Stanley Spencer, Travoys arriving with wounded at a dressing-station at Smol, Macedonia, September 1916
Stanley Spencer spent time in the Royal Army Medical Corps and was positioned in Macedonia in 1916, during the First World War. He made this work on his return – a commission for a Hall of Remembrance which was never built – recalling scenes of wounded men being brought into a sanctuary-like medical centre. The war’s effect on Spencer was so profound that questions surrounding life and death would permeate his work frequently thereafter. This painting is currently on display at IWM North as part of its Making a New World season.

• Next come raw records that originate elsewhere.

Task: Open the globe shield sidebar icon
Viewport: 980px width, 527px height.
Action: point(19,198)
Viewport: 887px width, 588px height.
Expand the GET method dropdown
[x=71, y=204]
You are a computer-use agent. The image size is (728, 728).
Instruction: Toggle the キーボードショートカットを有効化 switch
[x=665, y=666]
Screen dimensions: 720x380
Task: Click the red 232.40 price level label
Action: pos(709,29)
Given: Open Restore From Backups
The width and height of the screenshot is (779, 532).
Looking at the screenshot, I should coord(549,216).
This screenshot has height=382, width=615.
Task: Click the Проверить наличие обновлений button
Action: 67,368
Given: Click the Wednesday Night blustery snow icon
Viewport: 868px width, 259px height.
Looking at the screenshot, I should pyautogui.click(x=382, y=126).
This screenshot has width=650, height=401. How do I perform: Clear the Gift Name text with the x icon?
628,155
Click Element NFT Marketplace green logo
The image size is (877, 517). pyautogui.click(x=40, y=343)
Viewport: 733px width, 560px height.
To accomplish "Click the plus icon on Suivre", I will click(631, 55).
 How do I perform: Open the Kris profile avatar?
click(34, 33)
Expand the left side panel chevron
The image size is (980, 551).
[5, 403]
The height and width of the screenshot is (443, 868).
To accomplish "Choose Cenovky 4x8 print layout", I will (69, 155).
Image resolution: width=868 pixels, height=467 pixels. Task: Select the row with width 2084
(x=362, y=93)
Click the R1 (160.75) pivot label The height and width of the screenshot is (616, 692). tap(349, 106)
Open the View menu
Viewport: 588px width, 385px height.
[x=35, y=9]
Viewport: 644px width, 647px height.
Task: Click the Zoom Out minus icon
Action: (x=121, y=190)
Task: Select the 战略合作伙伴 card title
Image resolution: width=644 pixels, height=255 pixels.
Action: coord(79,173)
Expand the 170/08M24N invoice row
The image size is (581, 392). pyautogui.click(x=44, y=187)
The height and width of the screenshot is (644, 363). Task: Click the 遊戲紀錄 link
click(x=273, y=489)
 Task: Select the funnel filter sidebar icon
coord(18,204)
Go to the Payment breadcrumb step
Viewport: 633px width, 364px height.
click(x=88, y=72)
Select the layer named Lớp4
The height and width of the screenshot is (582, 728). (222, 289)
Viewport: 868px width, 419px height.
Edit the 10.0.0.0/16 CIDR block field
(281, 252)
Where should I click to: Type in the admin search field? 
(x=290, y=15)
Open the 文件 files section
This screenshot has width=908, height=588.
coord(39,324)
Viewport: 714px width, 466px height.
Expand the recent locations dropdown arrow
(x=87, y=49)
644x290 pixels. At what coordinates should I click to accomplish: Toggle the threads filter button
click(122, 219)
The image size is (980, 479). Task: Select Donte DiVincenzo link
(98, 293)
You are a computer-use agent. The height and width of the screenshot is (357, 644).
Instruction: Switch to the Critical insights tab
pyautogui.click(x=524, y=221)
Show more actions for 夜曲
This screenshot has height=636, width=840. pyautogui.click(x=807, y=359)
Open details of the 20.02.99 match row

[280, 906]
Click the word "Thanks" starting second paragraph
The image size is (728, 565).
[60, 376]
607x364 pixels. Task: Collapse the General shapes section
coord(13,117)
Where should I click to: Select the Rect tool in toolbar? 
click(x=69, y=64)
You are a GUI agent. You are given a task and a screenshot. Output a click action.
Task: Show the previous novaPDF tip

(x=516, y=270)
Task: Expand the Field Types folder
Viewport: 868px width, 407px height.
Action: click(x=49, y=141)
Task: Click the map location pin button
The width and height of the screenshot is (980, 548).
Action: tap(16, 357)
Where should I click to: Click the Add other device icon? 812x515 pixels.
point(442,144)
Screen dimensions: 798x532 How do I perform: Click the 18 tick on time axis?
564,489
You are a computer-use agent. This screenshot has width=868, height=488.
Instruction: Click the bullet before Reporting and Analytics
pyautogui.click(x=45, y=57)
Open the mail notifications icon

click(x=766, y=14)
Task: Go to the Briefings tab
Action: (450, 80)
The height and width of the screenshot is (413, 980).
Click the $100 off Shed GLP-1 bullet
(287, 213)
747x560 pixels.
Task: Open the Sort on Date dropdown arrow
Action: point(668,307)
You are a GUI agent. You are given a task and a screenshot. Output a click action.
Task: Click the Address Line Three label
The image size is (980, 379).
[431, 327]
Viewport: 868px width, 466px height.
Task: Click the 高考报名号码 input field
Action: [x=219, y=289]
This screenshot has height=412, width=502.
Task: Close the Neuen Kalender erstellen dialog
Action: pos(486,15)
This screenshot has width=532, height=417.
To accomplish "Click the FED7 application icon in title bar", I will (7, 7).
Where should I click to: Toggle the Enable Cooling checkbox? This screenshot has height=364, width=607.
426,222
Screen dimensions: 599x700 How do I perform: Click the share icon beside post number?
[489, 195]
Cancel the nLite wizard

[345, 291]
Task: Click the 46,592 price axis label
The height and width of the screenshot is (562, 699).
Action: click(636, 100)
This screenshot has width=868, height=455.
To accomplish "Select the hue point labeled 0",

Wilfred Owen, John Guston, 1916, National Portrait Gallery
This artwork is not a painting, but a photograph – one of acclaimed war poet Wilfred Owen. The poems written by Owen during the First World War, including Dulce et decorum est and Anthem for Doomed Youth, are considered some of the most searing depictions of conflict ever penned. This photograph was commissioned by Owen’s uncle, who took pride in his nephew’s entrance into the Manchester Regiment. Owen would die in battle in 1918, a week to the day before the end of the war was announced. His mother received word of his death amid the celebrations of Armistice Day.
Gassed, John Singer Sargent, 1919, Imperial War Museum
Gassed by John Singer Sargent has become one of the most enduring depictions of the tragedies of the First World War. Ten men walk in single file along a duckboard, holding onto one another for assistance. They have been blinded, temporarily or possibly permanently, most likely by a gas attack – around them lie countless other men with bandaged eyes. IWM North are also currently displaying this work as part of Making a New World.